# YOUR GOAL
For the word "computer", state how many lines below contain it. Give no other text.

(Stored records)
######

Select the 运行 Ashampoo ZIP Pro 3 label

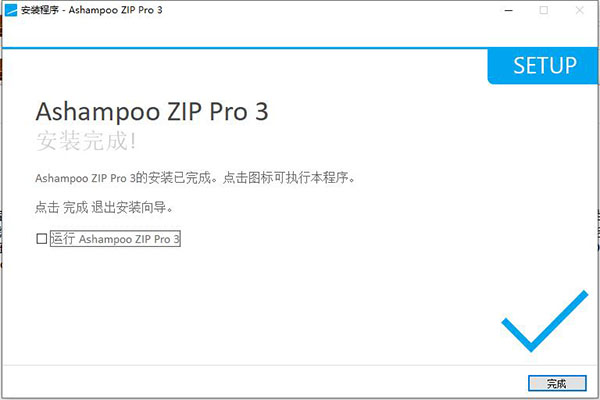[x=115, y=239]
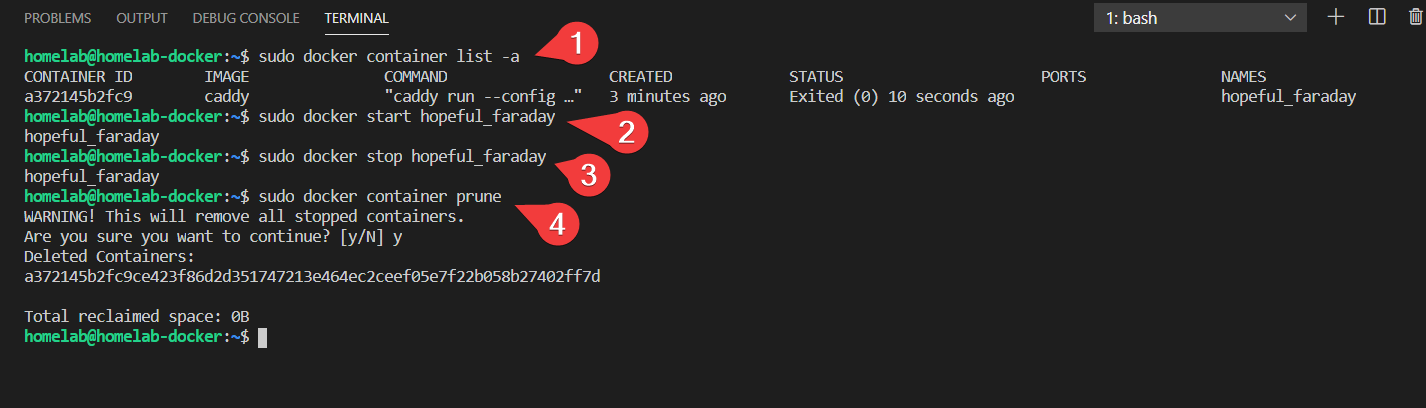Click the "Total reclaimed space: 0B" line
The width and height of the screenshot is (1426, 408).
coord(136,317)
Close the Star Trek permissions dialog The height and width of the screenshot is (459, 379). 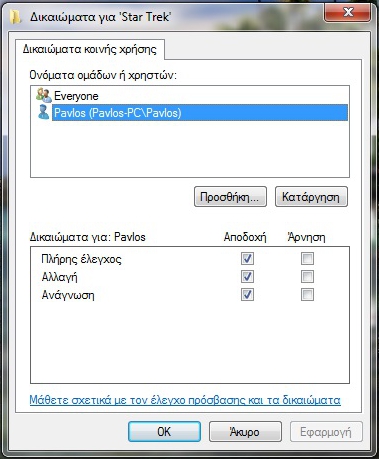(x=348, y=13)
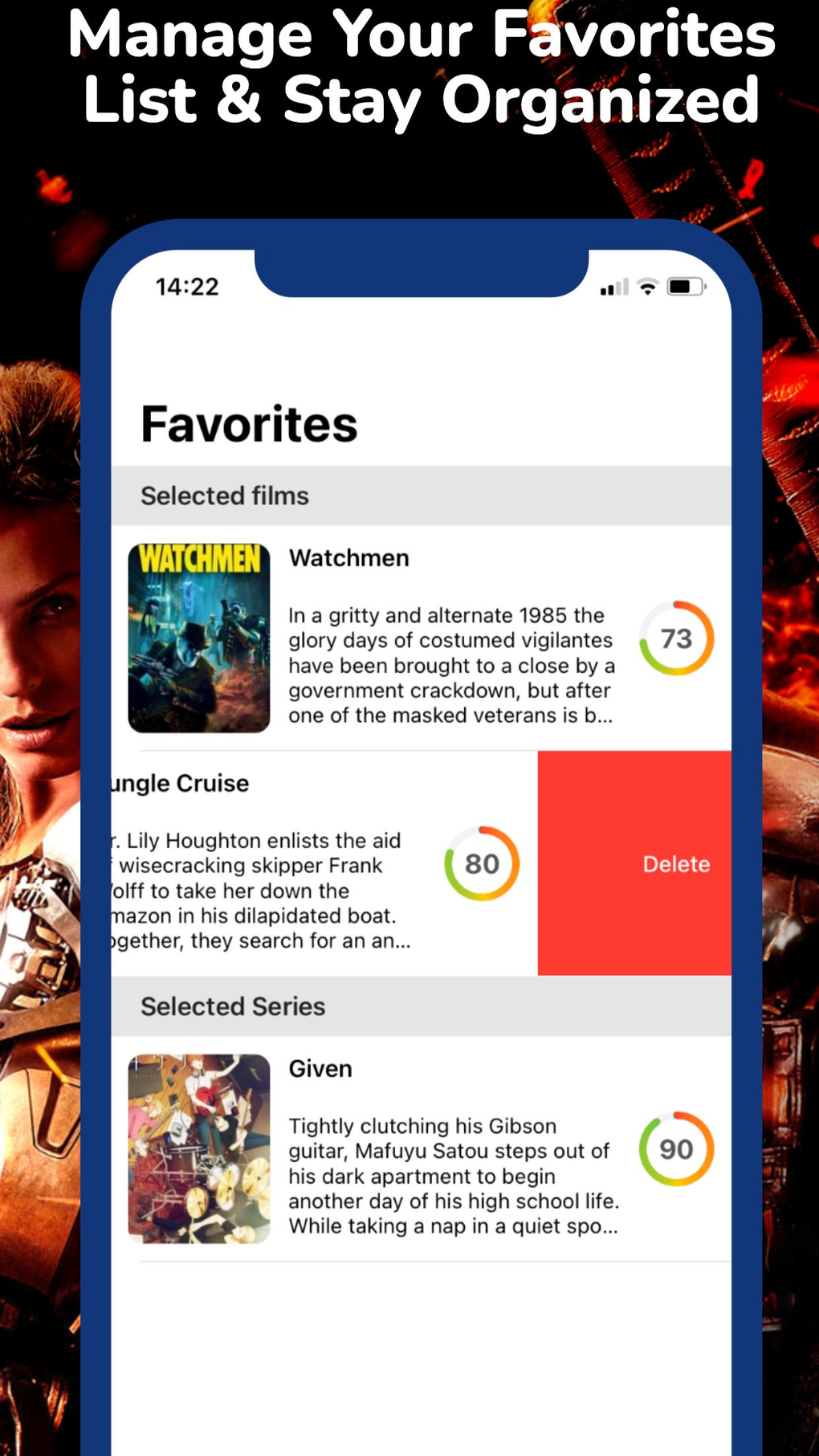
Task: Tap the Selected Series section header
Action: pos(422,1006)
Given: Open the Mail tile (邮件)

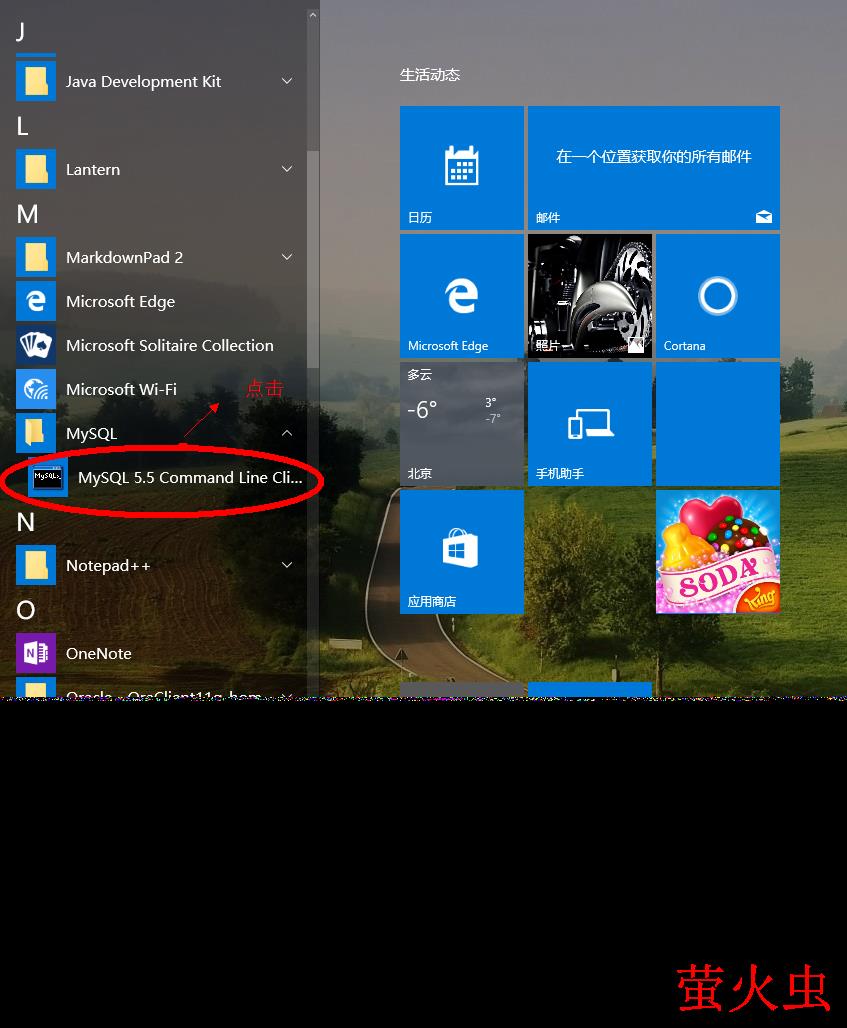Looking at the screenshot, I should (653, 168).
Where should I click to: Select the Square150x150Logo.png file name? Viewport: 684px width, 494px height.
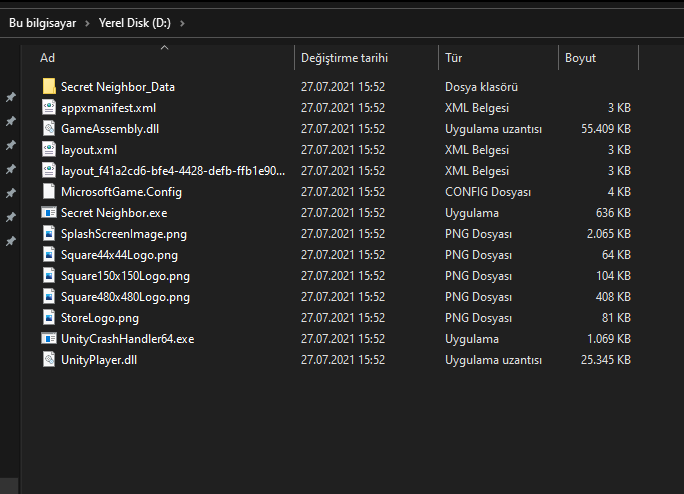click(x=125, y=276)
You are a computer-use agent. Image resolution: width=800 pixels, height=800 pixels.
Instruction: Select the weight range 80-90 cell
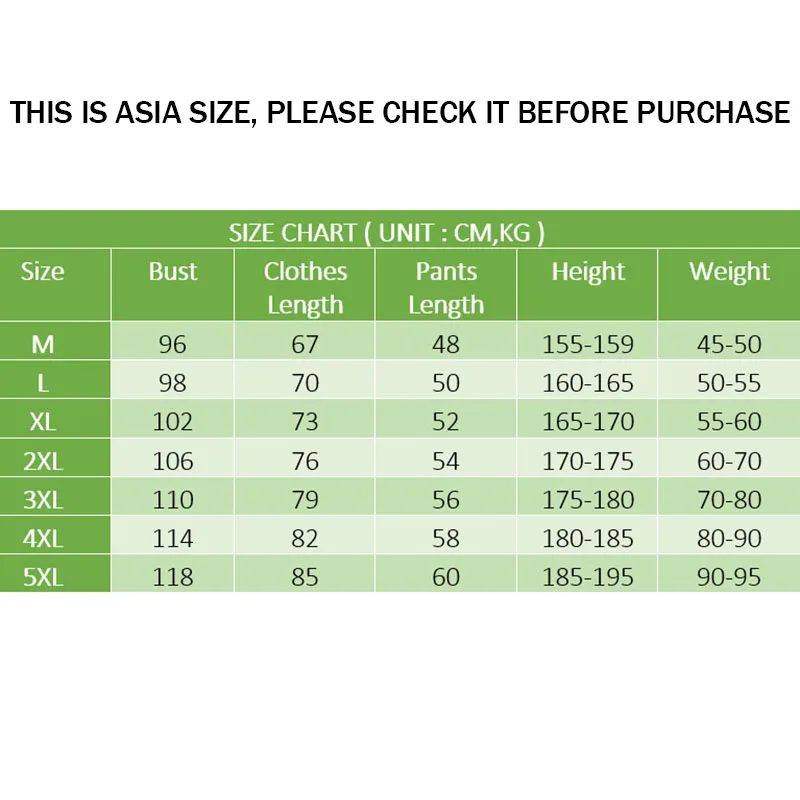[730, 539]
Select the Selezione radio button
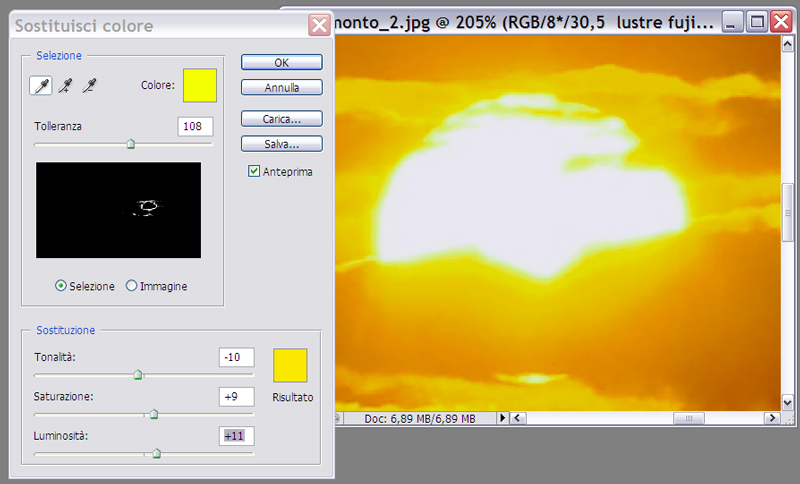Viewport: 800px width, 484px height. (x=61, y=286)
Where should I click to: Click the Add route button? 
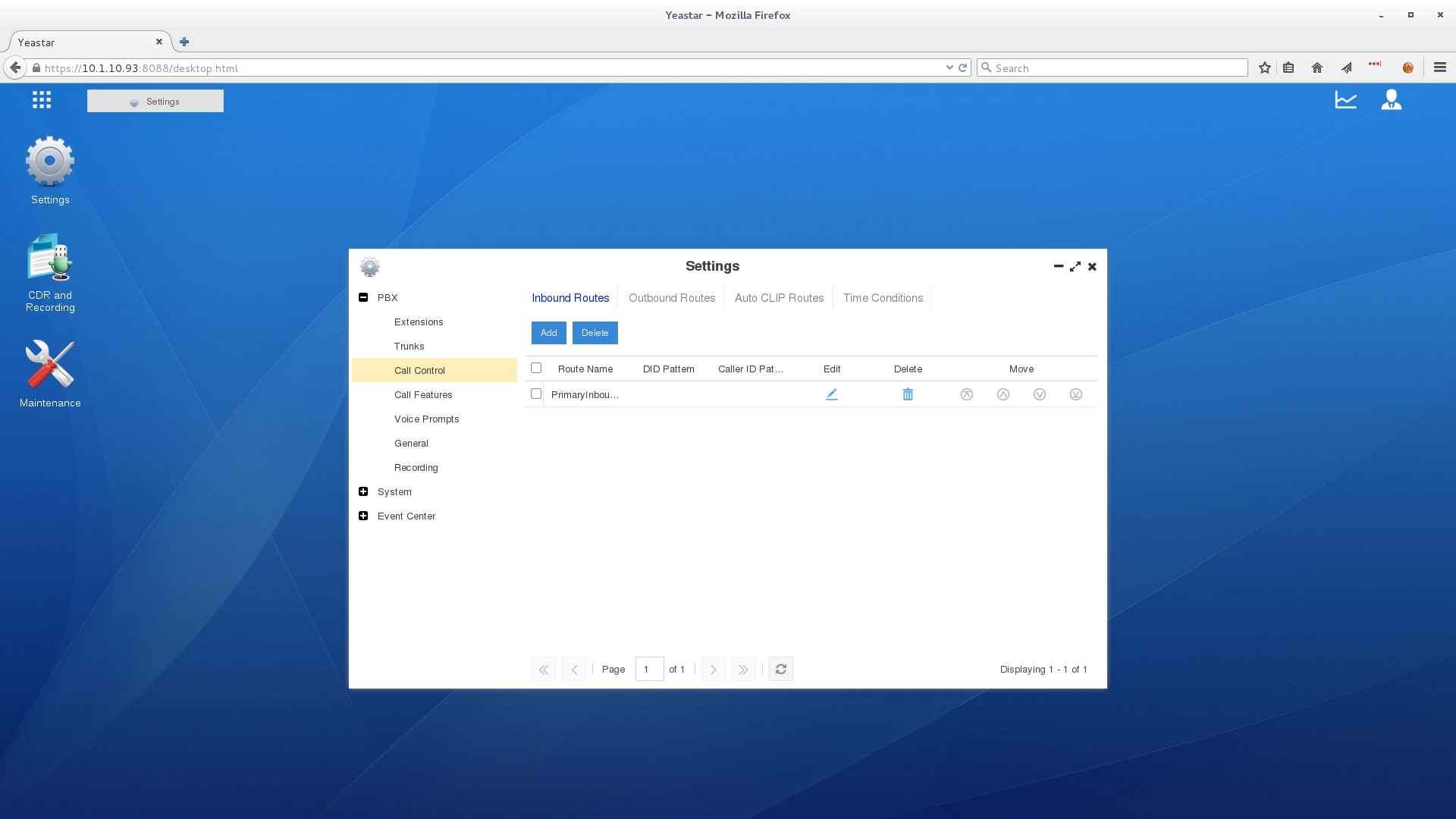[x=549, y=333]
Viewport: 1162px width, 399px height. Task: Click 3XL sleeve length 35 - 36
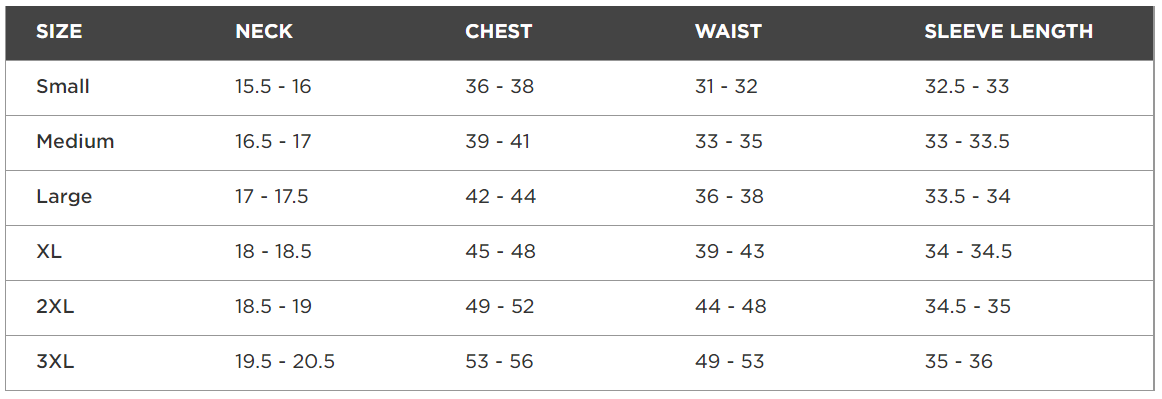point(959,362)
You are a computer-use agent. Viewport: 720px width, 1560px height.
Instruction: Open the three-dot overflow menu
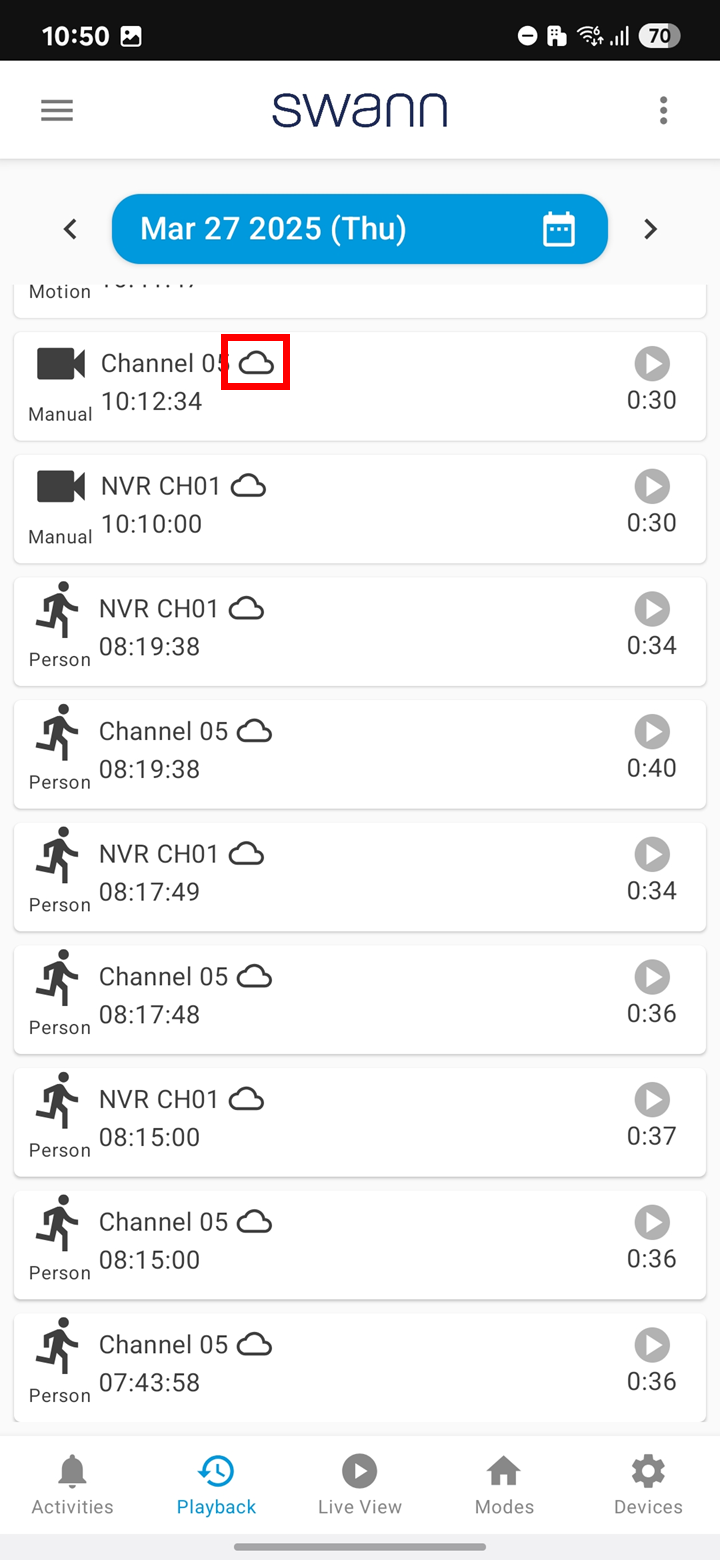coord(663,110)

######

# ANSWER TO THIS EXERCISE
2